[Written problem 1]:
Determine whether each statement, (a) through (c), agrees with the text on dissertation support, answering yes or no and quoting the deciding words of the text.
(a) Dissertation Editor was launched in 2014.
(b) The tutoring and academic consultation service was started after a PhD had been completed.
(c) The most frequent inquiries came from undergraduate students.

[Text extract]:
▽

While completing my master’s at Harvard, intending to continue on through my PhD, I started a small tutoring and academic consultation service. Naturally, I hired many of my Harvard colleagues, most of whom had just finished or were in the process of completing their dissertations. Of all the inquiries we received, none were more frequent or desperate than those from PhD students—and these queries came in from all over the United States and Canada. With so many overloaded advisors, the rise in online doctoral programs (many of which offer very little guidance to their students, while requiring flawless style formatting and rigorous statistical analysis), and the general stress and pressure that comes with writing a dissertation, it became very clear very early that people needed help. And not just any help, but help from experts who had advised PhD students before and, importantly, understood exactly what they were going through. So, in 2014, Dissertation Editor—a company whose entire staff had undergone and successfully completed the PhD process—was launched to serve this need.
We’ve now worked with thousands of PhD students, across a wide range of academic fields and from all types of academic institutions. In many cases, doctoral students need much more support than they can access. Even in the best cases, where a dissertation writer has a great committee, a supportive advisor, a collaborative cohort, and understanding family and friends, the process of completing a doctoral degree is tremendously difficult. To meet the need for this writing support, we’ve made it our mission to meet the writer exactly where they are in the dissertation process and tailor our services to the areas with which they most need assistance.

△

[Given entries]:

▽

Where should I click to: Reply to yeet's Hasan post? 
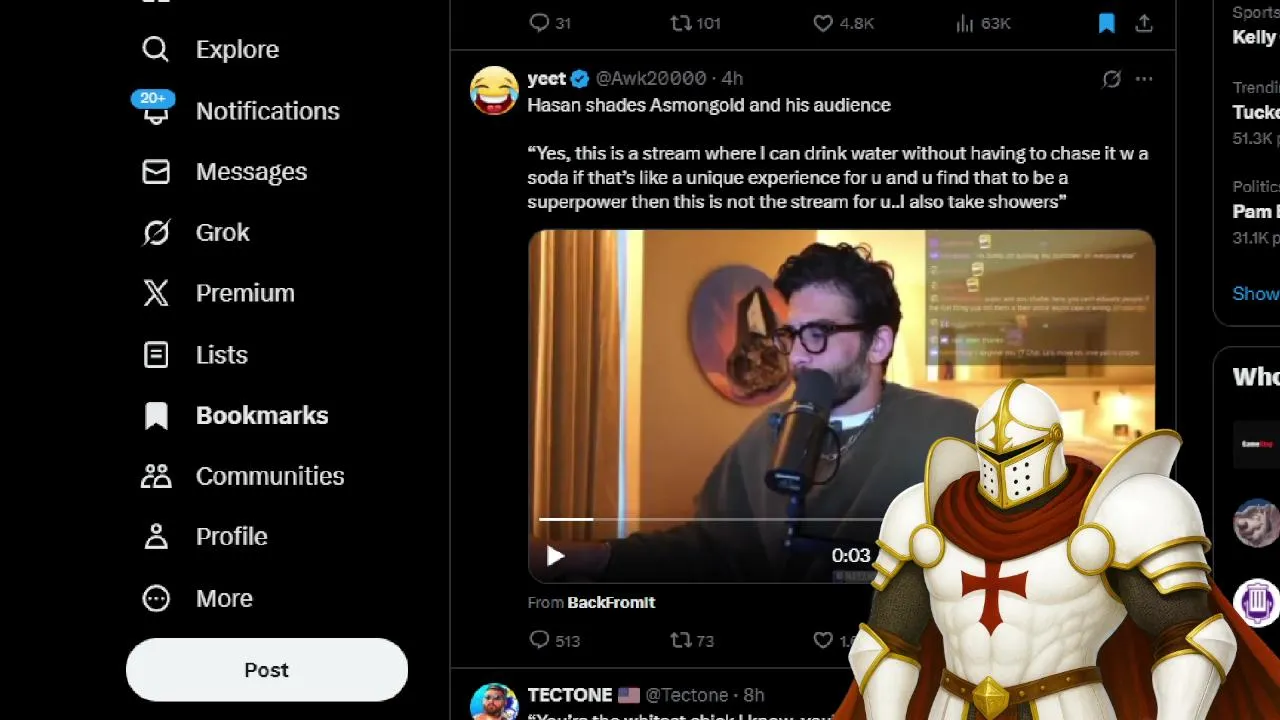coord(540,640)
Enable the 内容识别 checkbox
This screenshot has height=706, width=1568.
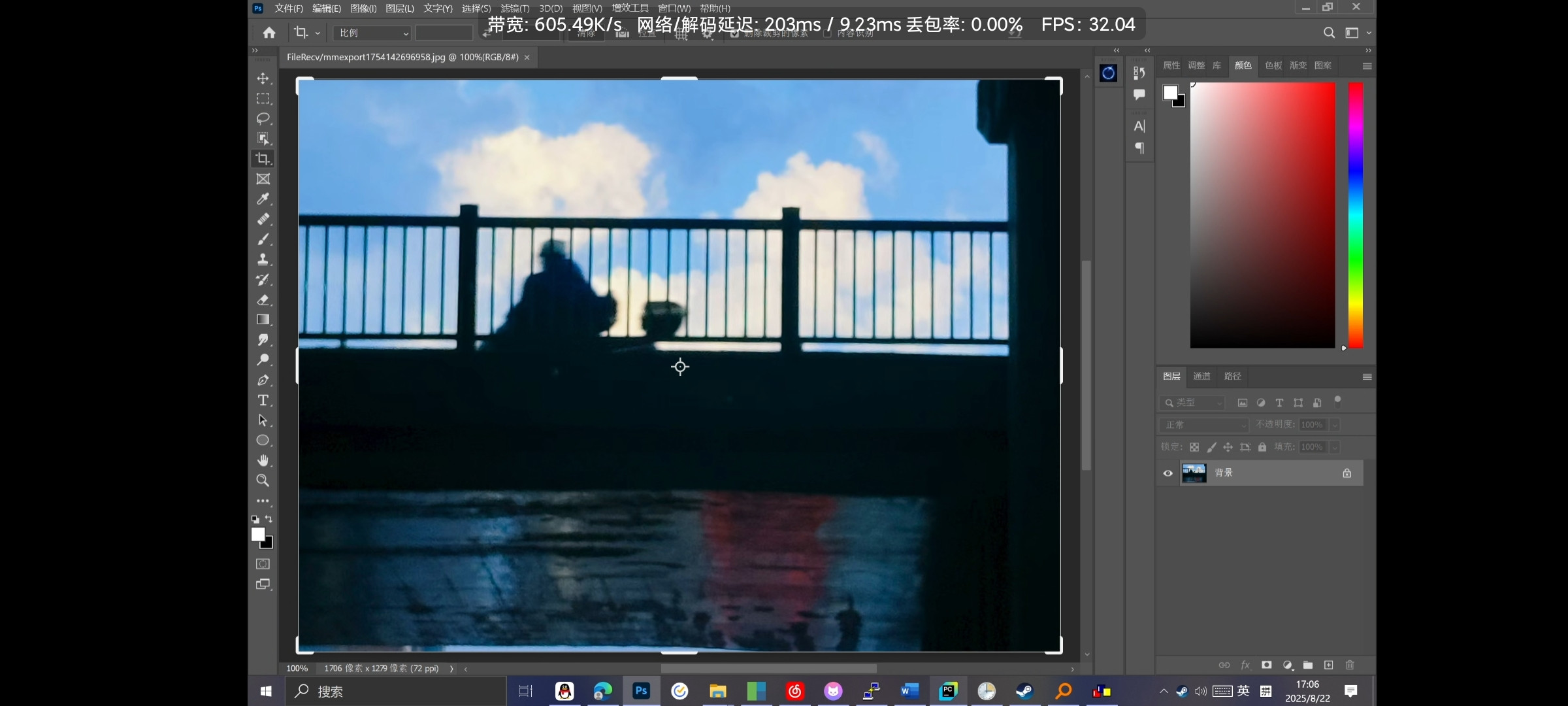tap(827, 33)
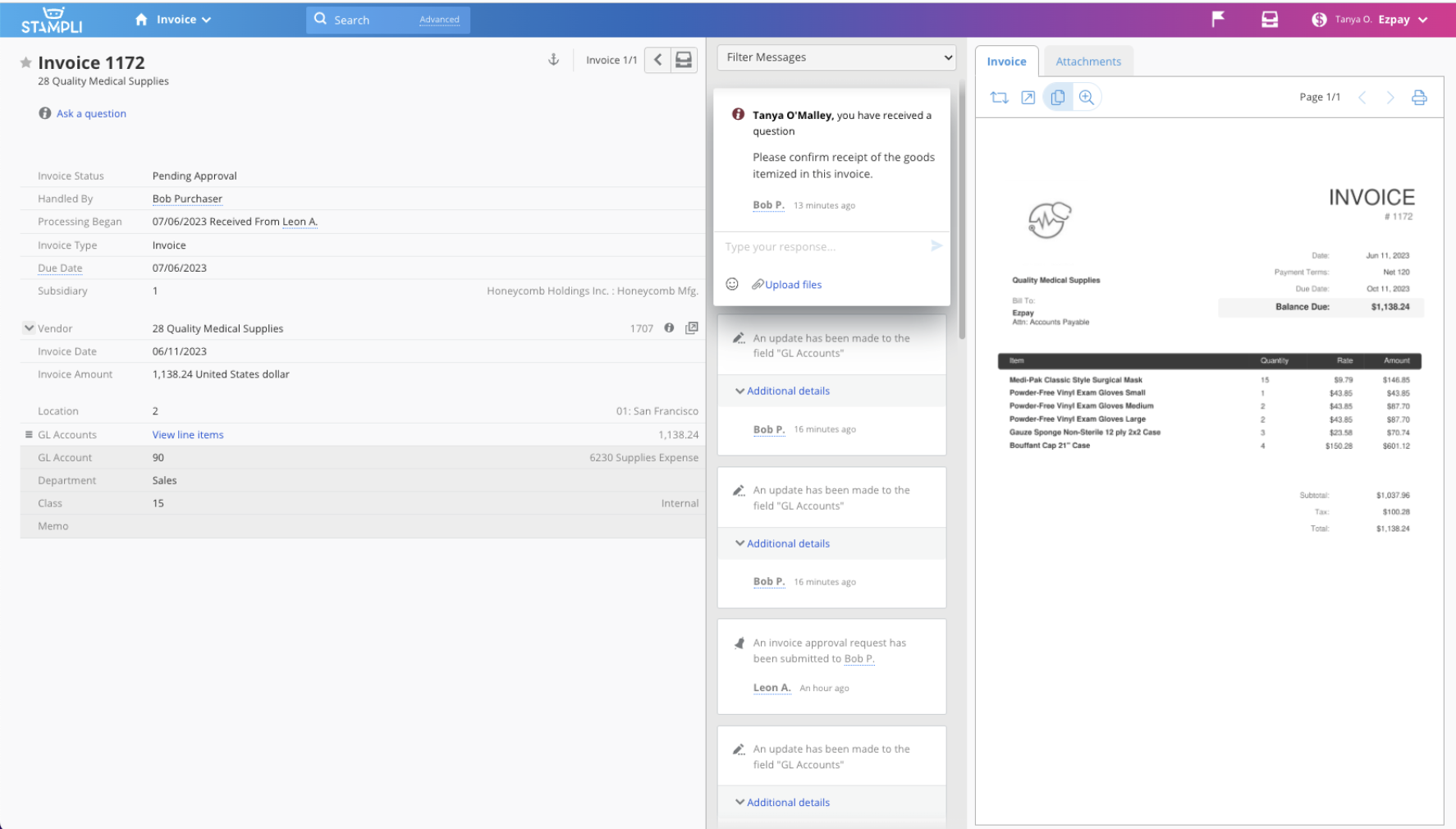Go to previous invoice with back arrow

pos(657,60)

△

[Written problem 2]: Format the rows as a Markdown table with the columns No. and Line, covering only the lines from the one containing "Enable the 内容识别 checkbox" up to and including the last line of the rows. Omit blank lines and pictures.

[Problem solution 1]:
(a) Yes: "So, in 2014, Dissertation Editor—a company whose entire staff had undergone and successfully completed the PhD process—was launched to serve this need."
(b) No: "While completing my master’s at Harvard, intending to continue on through my PhD, I started a small tutoring and academic consultation service."
(c) No: "Of all the inquiries we received, none were more frequent or desperate than those from PhD students"

[Problem solution 2]:
| No. | Line |
|---|---|
| 1 | Enable the 内容识别 checkbox |
| 2 | This screenshot has height=706, width=1568. |
| 3 | tap(827, 33) |
| 4 | Go to previous invoice with back arrow |
| 5 | pos(657,60) |